What you don’t know 

Everyone knows that drinking enough water benefits our health. And I know what you’re thinking now, “Another article about how much water to drink blah, blah, blah, according to my wieght and activity level blah, blah, blah..” Well, yes I can address that stuff for you later but, it’s a well-known fact of life that we NEED water to survive…not coffee and protein shakes. It’s my goal here to explain HOW water helps our bodies and minds throughout the day, as well as how it enhances our exercise experience.

Water Makeup and the Body

A couple things you may or may not know about good ole’ fashioned water: we are approximately 50%-70% H2O. Every cell, every organ, every tissue within uses water for multiple functions. Too many functions to name in this simple blog and possibly more than we have even discovered. Many people think that hydration should increase because we workout–or during the hotter summer months due to the loss of water while sweating. While this is true, the bigger picture reveals that we lose water all day long not only by sweating, but by breathing and digesting food, too the activities we do year-round. It is important to rehydrate the body systems to keep them operating normally.

“Which body systems?” I’m glad you asked…

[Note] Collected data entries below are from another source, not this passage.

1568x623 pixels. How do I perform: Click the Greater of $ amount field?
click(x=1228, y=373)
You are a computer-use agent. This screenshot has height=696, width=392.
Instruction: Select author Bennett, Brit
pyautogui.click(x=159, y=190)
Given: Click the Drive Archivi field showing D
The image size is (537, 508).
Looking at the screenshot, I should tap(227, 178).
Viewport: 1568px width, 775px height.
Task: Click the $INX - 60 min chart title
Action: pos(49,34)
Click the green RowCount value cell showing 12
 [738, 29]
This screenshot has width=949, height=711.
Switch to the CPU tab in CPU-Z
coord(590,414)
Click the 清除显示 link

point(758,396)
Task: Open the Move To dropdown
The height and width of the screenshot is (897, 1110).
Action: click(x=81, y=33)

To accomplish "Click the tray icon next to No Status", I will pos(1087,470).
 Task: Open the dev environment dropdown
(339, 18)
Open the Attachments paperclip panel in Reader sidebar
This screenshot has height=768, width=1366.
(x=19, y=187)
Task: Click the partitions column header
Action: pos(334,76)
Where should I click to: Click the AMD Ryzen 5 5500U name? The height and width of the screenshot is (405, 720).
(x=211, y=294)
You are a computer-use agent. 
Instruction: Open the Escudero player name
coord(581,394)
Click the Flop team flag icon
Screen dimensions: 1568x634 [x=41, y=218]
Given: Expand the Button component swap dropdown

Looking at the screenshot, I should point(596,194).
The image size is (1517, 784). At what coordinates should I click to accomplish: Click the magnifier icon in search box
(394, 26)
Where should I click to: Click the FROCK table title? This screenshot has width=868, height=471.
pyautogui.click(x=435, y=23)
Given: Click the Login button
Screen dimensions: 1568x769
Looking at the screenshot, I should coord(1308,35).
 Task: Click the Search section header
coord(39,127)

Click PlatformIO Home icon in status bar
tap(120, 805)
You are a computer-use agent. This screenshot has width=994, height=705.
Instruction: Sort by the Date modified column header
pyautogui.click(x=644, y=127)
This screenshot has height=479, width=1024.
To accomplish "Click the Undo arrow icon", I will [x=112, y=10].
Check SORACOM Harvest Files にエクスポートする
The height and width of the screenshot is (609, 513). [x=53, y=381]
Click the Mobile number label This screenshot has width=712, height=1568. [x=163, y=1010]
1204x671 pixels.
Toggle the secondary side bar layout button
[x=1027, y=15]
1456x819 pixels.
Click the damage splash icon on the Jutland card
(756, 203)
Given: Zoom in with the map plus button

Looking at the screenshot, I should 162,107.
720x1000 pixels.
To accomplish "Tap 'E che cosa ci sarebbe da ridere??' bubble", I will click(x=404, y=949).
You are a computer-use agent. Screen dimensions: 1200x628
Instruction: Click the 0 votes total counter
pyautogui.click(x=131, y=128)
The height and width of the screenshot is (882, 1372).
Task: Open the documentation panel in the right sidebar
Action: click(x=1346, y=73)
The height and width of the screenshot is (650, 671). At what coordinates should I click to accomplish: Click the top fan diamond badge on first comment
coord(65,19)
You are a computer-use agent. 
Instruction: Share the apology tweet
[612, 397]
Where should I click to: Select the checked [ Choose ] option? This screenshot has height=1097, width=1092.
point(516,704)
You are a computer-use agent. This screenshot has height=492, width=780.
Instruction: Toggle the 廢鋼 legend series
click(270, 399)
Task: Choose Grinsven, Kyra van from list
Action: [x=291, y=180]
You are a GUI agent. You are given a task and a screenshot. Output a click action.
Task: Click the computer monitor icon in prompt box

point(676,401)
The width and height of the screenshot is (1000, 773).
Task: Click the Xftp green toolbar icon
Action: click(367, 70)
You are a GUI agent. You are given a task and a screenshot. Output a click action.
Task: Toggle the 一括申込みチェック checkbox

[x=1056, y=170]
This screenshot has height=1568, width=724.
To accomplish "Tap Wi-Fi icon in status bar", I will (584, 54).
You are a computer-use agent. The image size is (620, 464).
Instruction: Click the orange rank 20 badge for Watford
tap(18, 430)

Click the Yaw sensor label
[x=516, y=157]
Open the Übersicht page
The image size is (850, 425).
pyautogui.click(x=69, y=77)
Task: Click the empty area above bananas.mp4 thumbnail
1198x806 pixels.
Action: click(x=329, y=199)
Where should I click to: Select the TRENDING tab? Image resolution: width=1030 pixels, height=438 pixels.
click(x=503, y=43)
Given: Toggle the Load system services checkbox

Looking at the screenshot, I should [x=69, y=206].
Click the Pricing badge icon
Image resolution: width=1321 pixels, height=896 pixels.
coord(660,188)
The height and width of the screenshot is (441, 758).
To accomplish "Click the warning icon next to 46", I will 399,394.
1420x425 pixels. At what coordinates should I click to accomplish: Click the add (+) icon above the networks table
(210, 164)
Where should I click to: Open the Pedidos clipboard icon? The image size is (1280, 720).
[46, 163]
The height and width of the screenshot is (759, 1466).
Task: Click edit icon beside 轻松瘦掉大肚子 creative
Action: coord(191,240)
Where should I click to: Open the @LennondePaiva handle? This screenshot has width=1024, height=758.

Water does a whole lot more than quench your thirst and regulate your internal temperature. Without surprise, water keeps the body tissues moist. The circulatory system needs adequate water supply to keep blood pressure regulated. Our skeletal system desperately needs water to cushion and lubricate the joints. Imagine: living a hydrated life helps relieve your joint pain and inflammation. Water as a solution to knee pain sounds a little far-fetched doesn’t it? BUT, the synovial fluid (lubricating substance between cartilages of the knee) in our body is almost 95% water. The more dehydrated we are, and 3 out of 4 Americans are dehydrated, the less synovial fluid our bodies will produce. Additionally, the kidneys, liver, and intestines are huge advocates of proper hydration. These systems need water to help deliver waste out of the body. Water can reduce the risk of constipation by softening the products moving through our intestinal tract, and making it easier on the intestines. You know what they say, happy intestines–happy life! Or something like that.

Hydration and Performance

Let’s add more pieces to the water puzzle. Completing strength workouts increases the body’s demand of water. You might wonder how being under-hydrated impacts an exercise session. Can it reduce strength, performance, balance, mood even..? Research on hydration and strength training tells us that being under-hydrated diminishes our ability to complete multiple repetitions. In other words, while dehydrated you may perform 1 single repetition of an exercise at the weight you normally do. However, you will not be able to complete the usual 8, 9, 10 reps of an exercise with your normal weight. Researchers believe that if you aren’t drinking enough water, even mildly dehydrated, your central neural drive becomes decreased. This means your brain will literally tell your body to stop early. So, a strength workout will likely feel more unpleasant when you don’t properly prepare by drinking enough water.

This general guideline that follows is based on studies of all levels of dehydration. It is important to point out that thirst alone is not a great indicator of hydration. However, drinking water when your thirsty instead of caffeinated and/or sugary beverages is a good start to becoming more hydrated. Urine is a great indicator of hydration level and is easy to notice throughout the day. There is no hard and fast rule for each individual, but if the urine you leave behind is clear to light yellow, you’re in good shape! If urine is dark colored or tinted orange, then you could use some water. Prior to your strength workout, use these guidelines to be at the top of your water game:

 

  • Drink 14 – 20 ounces of water 2 hours before a workout (it’s worth waking up earlier)
  • Drink another 5 – 10 ounces 30 minutes before a workout (on the way to the gym)
  • Drink 8 or so ounces every 20 minutes during exercise (more if exercising in high temp.)

As you can see, adequate water levels help you get the most out of your strength training sessions. It also is essential to keep the master machine and all of its parts functioning properly with the use of water! Water is so basic to life well-being. Let’s make sure you’re getting enough!